Before joining the police service in 1975, Hayat served in the Pakistani Army as a Major. After superannuation, he remained employed as Secretary to the President, President's Secretariat (Public), Islamabad. Previously, he remained posted as Secretary, Labour & Manpower Division; Secretary Railways Division; Additional Secretary Prime Minister's Secretariat; Inspector General of Police Punjab; Director General, Federal Investigation Agency (FIA), Islamabad; Inspector General of Police, Government of the Azad Jammu & Kashmir; Deputy Inspector General (Crimes), Government of the Punjab Lahore; Deputy Inspector General, Pakistan Railways Police, Lahore; Deputy Inspector General Police, Government of Khyber Pakhtunkhawa (NWFP), Deputy Director and Joint Director Intelligence Bureau, Islamabad. He also served as Counsellor, Embassy of Pakistan, Abu Dhabi.
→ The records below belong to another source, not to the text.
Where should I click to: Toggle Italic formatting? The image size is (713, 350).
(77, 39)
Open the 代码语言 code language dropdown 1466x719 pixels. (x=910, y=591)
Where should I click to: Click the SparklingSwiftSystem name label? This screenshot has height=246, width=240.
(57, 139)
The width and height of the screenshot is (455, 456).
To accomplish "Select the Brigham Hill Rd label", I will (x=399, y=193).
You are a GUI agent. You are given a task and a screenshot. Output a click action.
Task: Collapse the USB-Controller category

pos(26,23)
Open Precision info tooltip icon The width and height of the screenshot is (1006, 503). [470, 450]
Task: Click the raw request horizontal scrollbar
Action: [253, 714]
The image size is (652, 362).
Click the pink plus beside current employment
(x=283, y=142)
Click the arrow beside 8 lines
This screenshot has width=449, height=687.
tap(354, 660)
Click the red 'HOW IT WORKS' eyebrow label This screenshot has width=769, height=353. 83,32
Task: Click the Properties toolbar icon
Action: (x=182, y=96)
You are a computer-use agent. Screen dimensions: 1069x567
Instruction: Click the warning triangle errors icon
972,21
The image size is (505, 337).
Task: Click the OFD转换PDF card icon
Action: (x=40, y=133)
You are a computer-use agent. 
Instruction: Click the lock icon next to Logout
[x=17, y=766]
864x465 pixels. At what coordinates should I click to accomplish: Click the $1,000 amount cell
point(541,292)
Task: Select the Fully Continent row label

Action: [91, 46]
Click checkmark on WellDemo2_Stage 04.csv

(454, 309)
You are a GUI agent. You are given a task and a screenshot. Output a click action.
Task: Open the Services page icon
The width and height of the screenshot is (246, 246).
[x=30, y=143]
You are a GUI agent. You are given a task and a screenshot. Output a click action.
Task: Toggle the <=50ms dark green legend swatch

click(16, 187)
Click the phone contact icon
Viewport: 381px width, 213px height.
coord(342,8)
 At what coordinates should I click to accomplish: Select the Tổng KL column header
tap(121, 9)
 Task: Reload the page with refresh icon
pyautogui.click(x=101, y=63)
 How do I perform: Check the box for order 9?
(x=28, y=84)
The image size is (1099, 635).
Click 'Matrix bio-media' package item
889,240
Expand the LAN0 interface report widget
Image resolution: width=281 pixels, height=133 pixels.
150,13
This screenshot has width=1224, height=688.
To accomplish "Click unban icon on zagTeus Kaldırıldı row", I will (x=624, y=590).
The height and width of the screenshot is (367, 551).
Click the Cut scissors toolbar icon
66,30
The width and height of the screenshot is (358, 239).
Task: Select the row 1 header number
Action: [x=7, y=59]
Malik Asif Hayat was the first SSP of Islamabad and created the police force for the Capital City. As Secretary Labour & Manpower, he was leader of Pakistan's delegation to International Labour Conference for three consecutive years, and was also member of Pakistan's delegation for conference on managed migration. During his tenure, manpower export agreements were concluded with Korea and Malaysia. EOBI fund was doubled from 80 to 160 billion during his posting as Secretary Labour & Manpower.

In recognition of his services for combating terrorism, Government of Pakistan also awarded Malik Asif Hayat the civil award of Hilal-i-Imtiaz.